Campo San Marco is filled with people and pigeons. The birds will fly and rest on arms and shoulders if you just stand still and let them come to you. The chances of my doing this are slim to none. Fortunately, there are willing souls, as this is too good a photo opportunity to pass up. And unfortunately, only one of the pictures comes out even mildly decent.
Dusk is beginning to settle in. The piazza is teeming. I was here before dawn, when it was empty. Musicians play classical pieces I recognize but can’t place.
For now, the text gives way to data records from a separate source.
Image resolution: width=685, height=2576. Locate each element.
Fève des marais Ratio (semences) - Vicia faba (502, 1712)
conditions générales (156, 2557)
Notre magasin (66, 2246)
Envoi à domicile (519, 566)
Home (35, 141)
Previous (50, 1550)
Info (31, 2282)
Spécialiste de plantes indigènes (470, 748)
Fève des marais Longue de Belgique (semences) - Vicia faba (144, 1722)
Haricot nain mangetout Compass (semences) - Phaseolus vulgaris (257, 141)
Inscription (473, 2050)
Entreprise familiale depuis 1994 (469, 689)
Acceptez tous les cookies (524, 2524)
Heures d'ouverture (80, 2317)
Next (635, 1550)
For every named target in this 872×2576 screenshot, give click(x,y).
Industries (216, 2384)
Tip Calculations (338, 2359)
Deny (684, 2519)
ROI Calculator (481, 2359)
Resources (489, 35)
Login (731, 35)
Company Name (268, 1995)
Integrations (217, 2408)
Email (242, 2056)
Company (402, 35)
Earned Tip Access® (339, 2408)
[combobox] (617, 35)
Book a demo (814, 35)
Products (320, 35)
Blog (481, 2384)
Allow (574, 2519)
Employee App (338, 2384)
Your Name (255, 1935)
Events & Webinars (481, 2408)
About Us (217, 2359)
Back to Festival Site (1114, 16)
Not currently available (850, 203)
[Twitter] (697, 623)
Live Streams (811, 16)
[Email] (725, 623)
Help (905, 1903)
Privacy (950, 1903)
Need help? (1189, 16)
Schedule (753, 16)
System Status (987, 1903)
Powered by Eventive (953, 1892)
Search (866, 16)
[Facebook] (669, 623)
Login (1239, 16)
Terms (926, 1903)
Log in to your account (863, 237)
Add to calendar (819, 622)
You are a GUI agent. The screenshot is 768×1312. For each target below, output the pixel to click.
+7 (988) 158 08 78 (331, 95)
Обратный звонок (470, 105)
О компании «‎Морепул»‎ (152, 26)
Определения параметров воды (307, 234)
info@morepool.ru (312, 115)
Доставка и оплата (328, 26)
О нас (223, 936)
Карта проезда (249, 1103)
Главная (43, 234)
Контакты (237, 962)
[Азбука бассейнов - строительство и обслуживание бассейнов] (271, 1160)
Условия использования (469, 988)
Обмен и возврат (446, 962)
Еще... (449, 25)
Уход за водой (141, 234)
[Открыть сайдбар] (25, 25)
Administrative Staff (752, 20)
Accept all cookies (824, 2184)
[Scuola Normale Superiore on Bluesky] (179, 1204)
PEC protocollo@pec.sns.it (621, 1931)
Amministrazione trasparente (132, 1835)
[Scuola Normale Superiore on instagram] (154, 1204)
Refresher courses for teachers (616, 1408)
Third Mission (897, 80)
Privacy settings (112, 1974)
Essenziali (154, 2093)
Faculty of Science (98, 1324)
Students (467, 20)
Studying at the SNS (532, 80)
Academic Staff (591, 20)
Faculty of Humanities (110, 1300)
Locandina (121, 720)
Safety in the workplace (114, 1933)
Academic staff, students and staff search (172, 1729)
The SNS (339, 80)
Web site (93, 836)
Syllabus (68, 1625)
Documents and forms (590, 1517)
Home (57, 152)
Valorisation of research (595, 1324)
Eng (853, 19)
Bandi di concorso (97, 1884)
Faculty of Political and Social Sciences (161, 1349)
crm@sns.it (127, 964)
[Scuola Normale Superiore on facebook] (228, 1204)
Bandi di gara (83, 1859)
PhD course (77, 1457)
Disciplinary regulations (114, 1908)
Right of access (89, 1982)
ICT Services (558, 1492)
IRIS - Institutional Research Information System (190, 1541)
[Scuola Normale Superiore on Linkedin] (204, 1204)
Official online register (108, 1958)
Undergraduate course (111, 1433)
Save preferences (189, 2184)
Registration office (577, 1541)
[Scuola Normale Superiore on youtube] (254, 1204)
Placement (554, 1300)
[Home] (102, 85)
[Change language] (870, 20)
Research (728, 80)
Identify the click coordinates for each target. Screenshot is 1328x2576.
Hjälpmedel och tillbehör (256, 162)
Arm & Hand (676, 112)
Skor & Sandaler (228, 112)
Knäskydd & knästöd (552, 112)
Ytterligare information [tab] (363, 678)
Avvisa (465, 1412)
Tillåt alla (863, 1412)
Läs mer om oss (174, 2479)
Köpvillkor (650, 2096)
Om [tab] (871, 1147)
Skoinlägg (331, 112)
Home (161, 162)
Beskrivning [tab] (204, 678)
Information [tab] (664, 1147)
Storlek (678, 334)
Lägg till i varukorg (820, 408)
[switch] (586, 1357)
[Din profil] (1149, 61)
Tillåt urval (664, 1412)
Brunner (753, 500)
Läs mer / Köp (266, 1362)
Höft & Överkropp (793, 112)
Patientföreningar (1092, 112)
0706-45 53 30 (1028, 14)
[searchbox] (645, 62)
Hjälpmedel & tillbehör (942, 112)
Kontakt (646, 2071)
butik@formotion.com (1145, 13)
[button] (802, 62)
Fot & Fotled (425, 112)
Don’t tell my sources at the Chattanooga Symphony & Opera.
Strolling along the Grand Canal, the streetlights that were pink in the early morning light glow a bright, blinding yellow against the increasingly darkening sky.
Soon, I am crossing back through the piazza. This time, the music is more modern — that song I shamefully know only as the Western Union Song. People walk by — families, couples, friends. A teenage girl does cartwheels across the square.
The musicians begin a waltz and I think it would be wonderful to dance, here, under the clear, black sky, the lights all around. But before I can get too wistful, they break out into a lively version of “When the Saints Go Marching In,” and I can hear laughter from the passing crowd.
The church bells chime. Time for dinner.
At a little neighborhood taverna near my hotel, people speak Italian, English, French and Spanish. I settle into a tiny corner table with my book and wonder if I can end the meal with a limoncello to take away. Probably not.
I ask whether the zuppa verdure, vegetable soup, is made with solo verdure, only vegetables, and hope I haven’t just requested a singing telegram or Vegemite sandwich. The waiter, however, seems to understand and assures me, “Si, si, Signora, solo verdure.”
Subsequently, however, he smilingly serves me a plate of cooked vegetables, soupless. I don’t complain. They taste good and I’m tired.
Norah Jones is playing on the stereo, singing about a “little girl with nothing wrong.”
Eyes wide open
Always hoping for the sun
And she’ll sing her song to anyone
That comes along
– Norah Jones, “Seven Years”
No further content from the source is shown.